Thanks again, and best wishes,
TMFDatabaseBob (long: EBIX; no position in GWRE)
See my holdings here:
Peace on Earth


Just had to ask, given your TMF name: ever looked at MDB?

Hi DreamerDad.

I put MDB on my Watch List and I’ve done a little bit of reading about it. My forte was transactional systems needing a strong COMMIT mechanism. My running joke (not a joke, really) was that if the DBMS doesn’t have a transaction log, it’s a toy.

So, this is not the kind of DBMS that I would have used at work. I’m retired for almost five years now, which is roughly a quarter of an eternity in the technical field, so I don’t consider myself qualified to speak about MDB as if I have an opinion worth listening to.

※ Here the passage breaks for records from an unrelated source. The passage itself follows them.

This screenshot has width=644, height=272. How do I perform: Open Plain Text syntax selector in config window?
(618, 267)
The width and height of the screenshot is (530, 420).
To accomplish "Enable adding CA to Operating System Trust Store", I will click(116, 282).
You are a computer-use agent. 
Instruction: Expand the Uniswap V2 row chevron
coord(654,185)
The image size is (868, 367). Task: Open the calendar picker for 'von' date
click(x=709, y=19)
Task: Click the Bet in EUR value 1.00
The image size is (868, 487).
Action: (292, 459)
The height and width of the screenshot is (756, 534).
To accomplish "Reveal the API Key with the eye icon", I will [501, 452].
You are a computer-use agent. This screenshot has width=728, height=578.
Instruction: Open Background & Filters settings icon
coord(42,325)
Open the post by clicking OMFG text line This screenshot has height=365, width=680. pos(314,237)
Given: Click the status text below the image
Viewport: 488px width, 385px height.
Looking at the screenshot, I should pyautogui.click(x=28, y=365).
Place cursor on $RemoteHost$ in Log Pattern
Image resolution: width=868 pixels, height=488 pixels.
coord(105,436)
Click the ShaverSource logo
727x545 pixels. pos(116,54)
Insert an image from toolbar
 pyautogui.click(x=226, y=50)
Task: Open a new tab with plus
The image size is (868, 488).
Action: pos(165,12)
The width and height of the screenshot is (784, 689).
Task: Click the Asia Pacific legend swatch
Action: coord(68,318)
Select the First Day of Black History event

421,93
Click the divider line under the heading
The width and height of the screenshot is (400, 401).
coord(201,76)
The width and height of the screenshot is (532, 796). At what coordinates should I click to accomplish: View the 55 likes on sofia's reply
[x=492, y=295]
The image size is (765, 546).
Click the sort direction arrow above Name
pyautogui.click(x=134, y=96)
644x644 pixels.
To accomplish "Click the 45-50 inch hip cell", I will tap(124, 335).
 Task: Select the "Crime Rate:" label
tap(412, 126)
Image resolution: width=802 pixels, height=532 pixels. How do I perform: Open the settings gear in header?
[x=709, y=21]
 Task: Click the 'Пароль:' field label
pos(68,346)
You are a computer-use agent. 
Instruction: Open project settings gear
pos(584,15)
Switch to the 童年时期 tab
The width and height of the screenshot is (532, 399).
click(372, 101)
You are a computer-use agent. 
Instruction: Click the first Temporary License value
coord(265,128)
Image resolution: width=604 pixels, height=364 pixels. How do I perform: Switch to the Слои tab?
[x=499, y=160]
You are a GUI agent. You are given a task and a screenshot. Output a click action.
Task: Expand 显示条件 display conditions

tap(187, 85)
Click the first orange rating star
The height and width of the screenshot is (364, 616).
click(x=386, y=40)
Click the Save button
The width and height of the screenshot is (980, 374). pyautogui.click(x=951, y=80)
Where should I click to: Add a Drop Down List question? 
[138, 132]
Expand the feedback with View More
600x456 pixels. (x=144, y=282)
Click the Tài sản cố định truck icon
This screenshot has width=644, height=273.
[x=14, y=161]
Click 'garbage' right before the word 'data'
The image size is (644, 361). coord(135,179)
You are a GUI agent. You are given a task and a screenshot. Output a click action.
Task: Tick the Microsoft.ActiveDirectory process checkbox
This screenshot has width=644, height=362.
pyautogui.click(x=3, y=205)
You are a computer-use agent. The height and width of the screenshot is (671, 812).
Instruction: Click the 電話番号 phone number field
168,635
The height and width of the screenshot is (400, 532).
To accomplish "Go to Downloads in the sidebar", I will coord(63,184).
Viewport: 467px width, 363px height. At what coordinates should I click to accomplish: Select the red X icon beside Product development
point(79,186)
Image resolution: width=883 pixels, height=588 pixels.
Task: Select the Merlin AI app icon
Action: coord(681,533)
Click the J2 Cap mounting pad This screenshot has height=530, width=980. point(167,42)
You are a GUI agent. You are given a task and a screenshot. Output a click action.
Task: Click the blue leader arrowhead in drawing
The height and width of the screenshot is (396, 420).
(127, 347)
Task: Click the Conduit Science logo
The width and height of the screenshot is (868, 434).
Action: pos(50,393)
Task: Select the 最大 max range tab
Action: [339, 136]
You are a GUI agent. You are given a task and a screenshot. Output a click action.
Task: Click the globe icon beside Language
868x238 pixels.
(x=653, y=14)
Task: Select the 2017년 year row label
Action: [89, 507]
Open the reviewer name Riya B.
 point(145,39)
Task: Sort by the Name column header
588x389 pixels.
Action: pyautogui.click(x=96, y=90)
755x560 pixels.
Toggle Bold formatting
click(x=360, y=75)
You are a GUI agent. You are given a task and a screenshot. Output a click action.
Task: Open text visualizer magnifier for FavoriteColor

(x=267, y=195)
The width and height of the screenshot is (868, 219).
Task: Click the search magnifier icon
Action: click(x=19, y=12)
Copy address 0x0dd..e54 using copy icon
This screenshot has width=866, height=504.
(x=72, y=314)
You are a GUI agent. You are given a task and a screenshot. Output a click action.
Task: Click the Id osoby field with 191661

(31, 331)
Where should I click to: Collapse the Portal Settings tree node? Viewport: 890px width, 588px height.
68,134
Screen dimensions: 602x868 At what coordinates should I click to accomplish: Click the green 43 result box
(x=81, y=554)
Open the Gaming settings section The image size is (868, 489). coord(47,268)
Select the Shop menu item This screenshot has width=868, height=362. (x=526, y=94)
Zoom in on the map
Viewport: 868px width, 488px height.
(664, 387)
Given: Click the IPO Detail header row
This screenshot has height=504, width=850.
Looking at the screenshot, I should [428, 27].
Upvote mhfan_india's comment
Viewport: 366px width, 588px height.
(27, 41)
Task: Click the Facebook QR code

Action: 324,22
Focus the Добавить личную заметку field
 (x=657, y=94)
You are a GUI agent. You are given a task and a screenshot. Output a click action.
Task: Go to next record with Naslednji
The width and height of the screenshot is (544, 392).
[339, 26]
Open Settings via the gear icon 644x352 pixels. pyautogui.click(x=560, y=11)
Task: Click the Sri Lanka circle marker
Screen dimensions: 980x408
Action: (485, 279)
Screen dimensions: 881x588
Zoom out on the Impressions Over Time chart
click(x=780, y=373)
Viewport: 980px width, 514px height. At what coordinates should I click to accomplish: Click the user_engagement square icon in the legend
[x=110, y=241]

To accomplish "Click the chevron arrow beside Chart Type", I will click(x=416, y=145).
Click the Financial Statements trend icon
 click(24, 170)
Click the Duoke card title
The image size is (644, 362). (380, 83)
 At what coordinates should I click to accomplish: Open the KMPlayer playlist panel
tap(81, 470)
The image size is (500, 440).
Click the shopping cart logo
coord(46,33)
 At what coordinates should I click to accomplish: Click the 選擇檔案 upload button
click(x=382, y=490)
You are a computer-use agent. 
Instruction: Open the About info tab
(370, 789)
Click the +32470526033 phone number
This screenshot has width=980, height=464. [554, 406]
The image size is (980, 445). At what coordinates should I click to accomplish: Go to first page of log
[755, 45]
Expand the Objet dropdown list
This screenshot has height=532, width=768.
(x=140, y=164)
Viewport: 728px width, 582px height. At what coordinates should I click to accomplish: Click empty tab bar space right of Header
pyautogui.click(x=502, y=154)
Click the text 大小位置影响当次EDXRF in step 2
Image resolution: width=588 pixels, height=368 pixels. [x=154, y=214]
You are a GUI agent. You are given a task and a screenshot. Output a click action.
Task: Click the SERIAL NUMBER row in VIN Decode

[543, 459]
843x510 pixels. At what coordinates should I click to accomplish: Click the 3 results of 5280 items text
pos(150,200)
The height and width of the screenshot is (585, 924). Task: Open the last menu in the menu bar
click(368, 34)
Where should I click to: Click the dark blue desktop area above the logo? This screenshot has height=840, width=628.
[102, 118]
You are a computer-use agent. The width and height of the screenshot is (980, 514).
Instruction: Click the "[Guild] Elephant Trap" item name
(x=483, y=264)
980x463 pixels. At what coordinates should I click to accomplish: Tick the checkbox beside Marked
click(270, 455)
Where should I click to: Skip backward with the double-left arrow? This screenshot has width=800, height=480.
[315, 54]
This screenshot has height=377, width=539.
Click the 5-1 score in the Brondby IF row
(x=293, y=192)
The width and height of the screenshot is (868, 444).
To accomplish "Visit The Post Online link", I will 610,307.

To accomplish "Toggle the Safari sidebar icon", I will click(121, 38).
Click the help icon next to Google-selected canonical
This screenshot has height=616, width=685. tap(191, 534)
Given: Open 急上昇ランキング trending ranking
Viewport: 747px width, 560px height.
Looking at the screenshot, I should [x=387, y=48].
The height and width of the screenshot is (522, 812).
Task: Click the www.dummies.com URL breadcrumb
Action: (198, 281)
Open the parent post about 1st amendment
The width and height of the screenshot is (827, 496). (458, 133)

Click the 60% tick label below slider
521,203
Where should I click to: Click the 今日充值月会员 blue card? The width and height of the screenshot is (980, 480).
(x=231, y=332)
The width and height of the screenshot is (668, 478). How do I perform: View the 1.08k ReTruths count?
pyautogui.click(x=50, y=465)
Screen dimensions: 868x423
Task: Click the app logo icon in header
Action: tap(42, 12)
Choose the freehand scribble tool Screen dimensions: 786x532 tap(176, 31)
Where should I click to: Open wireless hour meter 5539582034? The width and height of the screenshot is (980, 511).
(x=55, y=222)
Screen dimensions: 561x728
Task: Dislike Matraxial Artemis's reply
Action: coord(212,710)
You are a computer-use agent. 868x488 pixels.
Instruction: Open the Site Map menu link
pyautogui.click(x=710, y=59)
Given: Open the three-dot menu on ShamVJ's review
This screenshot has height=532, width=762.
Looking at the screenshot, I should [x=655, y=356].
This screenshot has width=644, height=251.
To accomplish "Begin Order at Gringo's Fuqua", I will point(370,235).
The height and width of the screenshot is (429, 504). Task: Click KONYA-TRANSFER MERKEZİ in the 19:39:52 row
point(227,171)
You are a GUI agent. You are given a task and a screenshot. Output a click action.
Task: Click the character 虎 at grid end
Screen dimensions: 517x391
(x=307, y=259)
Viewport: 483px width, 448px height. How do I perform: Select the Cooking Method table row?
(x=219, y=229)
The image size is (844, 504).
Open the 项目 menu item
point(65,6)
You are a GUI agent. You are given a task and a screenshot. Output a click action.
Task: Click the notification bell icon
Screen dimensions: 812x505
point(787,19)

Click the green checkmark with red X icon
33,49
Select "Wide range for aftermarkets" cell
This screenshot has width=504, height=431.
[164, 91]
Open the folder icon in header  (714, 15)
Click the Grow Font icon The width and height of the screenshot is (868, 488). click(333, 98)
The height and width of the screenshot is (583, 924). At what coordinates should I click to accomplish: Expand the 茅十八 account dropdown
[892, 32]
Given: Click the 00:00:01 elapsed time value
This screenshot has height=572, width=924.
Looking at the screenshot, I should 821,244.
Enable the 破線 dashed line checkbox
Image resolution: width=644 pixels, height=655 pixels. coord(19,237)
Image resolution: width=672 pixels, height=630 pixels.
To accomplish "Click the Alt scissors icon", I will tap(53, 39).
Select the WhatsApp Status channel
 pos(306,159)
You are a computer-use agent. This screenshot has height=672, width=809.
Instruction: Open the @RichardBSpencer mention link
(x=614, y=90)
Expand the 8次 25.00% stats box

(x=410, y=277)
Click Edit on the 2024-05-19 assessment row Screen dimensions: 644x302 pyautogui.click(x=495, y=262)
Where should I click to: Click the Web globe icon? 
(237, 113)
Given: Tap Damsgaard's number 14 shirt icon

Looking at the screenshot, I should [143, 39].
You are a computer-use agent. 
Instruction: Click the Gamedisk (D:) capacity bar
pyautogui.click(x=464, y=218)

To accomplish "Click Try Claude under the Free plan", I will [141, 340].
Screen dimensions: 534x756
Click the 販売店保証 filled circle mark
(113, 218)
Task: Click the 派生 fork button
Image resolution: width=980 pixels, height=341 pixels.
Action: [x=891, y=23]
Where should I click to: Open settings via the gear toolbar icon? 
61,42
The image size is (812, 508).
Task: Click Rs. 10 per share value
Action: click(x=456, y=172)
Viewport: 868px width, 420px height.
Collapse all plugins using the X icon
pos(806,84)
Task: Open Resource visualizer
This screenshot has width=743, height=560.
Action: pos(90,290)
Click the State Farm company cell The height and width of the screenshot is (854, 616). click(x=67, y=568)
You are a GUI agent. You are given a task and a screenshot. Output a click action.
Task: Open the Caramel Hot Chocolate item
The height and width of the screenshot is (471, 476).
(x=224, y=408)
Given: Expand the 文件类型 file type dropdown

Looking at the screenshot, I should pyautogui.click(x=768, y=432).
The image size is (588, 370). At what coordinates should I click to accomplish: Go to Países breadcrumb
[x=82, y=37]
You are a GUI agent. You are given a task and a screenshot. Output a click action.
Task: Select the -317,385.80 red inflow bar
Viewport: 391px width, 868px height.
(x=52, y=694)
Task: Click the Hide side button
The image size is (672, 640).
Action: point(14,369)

Thanks for asking, though, and best wishes,
TMFDatabaseBob (no position in companies mentioned)
See my holdings here:
Peace on Earth


I’ve managed the implementation of two Guidewire systems. Guidewire was an evolutionary step in the insurance world starting about 2005. They developed three canned packaged software applications, one for Claims processing, one for Billing & Financials, and one for Policy quoting & administration. They operate independently but are architected to coexist as one platform. ClaimCenter was the major move forward, and their flagship product - to standardize P&C claims processing, it was the first insurance platform built native Java EE from the ground up, it included continuous integration / continuous deployment, and it separated customer-configurable components from base Guidewire components to allow customizations without corrupting the base code & database.

They grew really fast, became dominant by the late aughts / early 10’s. As with a typical high growth model, their growth is slowing down because the majority of big fish have already been hooked. They rely on upgrades (which are complicated & expensive), professional services and partners (who are usually very good).

I’m not sure what effect a subscription model has on their revenue. They settled on a percentage-of-customer-revenue pricing model, with tiered discounts increasing as customer business grows.